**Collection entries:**

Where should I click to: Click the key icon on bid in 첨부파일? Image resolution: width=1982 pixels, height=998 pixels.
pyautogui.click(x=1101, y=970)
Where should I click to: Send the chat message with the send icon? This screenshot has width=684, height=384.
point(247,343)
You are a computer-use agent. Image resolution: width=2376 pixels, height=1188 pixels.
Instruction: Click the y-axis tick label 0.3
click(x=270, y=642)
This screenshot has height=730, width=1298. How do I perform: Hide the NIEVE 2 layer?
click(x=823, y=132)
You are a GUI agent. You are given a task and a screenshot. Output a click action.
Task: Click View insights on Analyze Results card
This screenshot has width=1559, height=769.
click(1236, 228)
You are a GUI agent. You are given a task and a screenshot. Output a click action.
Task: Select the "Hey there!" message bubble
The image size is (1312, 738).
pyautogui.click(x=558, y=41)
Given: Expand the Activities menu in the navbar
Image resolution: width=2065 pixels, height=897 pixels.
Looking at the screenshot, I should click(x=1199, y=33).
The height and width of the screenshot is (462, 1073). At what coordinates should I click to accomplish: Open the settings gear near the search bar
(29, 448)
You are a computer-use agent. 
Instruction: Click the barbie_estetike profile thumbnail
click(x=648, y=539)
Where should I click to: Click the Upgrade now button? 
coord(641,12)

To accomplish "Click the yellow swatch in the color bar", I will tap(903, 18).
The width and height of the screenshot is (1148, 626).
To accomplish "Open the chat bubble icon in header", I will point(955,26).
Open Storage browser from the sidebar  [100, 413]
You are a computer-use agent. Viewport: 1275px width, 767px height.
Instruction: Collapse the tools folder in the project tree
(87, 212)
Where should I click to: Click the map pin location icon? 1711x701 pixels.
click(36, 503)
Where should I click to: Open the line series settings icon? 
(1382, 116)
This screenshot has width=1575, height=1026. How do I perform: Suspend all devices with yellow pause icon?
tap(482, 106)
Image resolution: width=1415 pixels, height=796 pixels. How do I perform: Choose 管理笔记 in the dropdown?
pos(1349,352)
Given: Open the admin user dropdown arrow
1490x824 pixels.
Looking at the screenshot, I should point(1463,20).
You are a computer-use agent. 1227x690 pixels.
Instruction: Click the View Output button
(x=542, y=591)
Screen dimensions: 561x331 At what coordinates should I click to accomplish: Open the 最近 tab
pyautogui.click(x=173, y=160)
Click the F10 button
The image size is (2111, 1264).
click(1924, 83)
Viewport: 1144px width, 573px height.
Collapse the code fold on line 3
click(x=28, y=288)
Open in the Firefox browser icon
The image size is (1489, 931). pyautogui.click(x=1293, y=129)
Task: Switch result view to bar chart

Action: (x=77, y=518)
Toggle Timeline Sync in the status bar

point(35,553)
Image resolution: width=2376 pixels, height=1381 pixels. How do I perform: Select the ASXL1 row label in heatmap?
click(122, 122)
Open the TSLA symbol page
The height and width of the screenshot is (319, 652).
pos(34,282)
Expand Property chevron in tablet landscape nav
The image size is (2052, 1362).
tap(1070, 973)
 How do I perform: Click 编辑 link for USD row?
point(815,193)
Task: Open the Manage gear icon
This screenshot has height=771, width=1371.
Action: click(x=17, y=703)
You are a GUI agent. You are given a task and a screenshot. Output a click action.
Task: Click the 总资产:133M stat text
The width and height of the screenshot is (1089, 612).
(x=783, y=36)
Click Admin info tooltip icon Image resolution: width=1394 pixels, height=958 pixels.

**Exercise details:** Exactly reproduce every line of the records.

**Output of the task:**
Where should I click to: Click the key icon on bid in 첨부파일? Image resolution: width=1982 pixels, height=998 pixels.
pyautogui.click(x=1101, y=970)
Where should I click to: Send the chat message with the send icon? This screenshot has width=684, height=384.
point(247,343)
You are a computer-use agent. Image resolution: width=2376 pixels, height=1188 pixels.
Instruction: Click the y-axis tick label 0.3
click(x=270, y=642)
This screenshot has height=730, width=1298. How do I perform: Hide the NIEVE 2 layer?
click(x=823, y=132)
You are a GUI agent. You are given a task and a screenshot. Output a click action.
Task: Click View insights on Analyze Results card
This screenshot has width=1559, height=769.
click(1236, 228)
You are a GUI agent. You are given a task and a screenshot. Output a click action.
Task: Select the "Hey there!" message bubble
The image size is (1312, 738).
pyautogui.click(x=558, y=41)
Given: Expand the Activities menu in the navbar
Image resolution: width=2065 pixels, height=897 pixels.
Looking at the screenshot, I should click(x=1199, y=33).
The height and width of the screenshot is (462, 1073). At what coordinates should I click to accomplish: Open the settings gear near the search bar
(29, 448)
You are a computer-use agent. 
Instruction: Click the barbie_estetike profile thumbnail
click(x=648, y=539)
Where should I click to: Click the Upgrade now button? 
coord(641,12)

To accomplish "Click the yellow swatch in the color bar", I will tap(903, 18).
The width and height of the screenshot is (1148, 626).
To accomplish "Open the chat bubble icon in header", I will point(955,26).
Open Storage browser from the sidebar  [100, 413]
You are a computer-use agent. Viewport: 1275px width, 767px height.
Instruction: Collapse the tools folder in the project tree
(87, 212)
Where should I click to: Click the map pin location icon? 1711x701 pixels.
click(36, 503)
Where should I click to: Open the line series settings icon? 
(1382, 116)
This screenshot has width=1575, height=1026. How do I perform: Suspend all devices with yellow pause icon?
tap(482, 106)
Image resolution: width=1415 pixels, height=796 pixels. How do I perform: Choose 管理笔记 in the dropdown?
pos(1349,352)
Given: Open the admin user dropdown arrow
1490x824 pixels.
Looking at the screenshot, I should point(1463,20).
You are a computer-use agent. 1227x690 pixels.
Instruction: Click the View Output button
(x=542, y=591)
Screen dimensions: 561x331 At what coordinates should I click to accomplish: Open the 最近 tab
pyautogui.click(x=173, y=160)
Click the F10 button
The image size is (2111, 1264).
click(1924, 83)
Viewport: 1144px width, 573px height.
Collapse the code fold on line 3
click(x=28, y=288)
Open in the Firefox browser icon
The image size is (1489, 931). pyautogui.click(x=1293, y=129)
Task: Switch result view to bar chart

Action: (x=77, y=518)
Toggle Timeline Sync in the status bar

point(35,553)
Image resolution: width=2376 pixels, height=1381 pixels. How do I perform: Select the ASXL1 row label in heatmap?
click(122, 122)
Open the TSLA symbol page
The height and width of the screenshot is (319, 652).
pos(34,282)
Expand Property chevron in tablet landscape nav
The image size is (2052, 1362).
tap(1070, 973)
 How do I perform: Click 编辑 link for USD row?
point(815,193)
Task: Open the Manage gear icon
This screenshot has height=771, width=1371.
Action: click(x=17, y=703)
You are a GUI agent. You are given a task and a screenshot. Output a click action.
Task: Click the 总资产:133M stat text
The width and height of the screenshot is (1089, 612).
(x=783, y=36)
Click Admin info tooltip icon Image resolution: width=1394 pixels, height=958 pixels.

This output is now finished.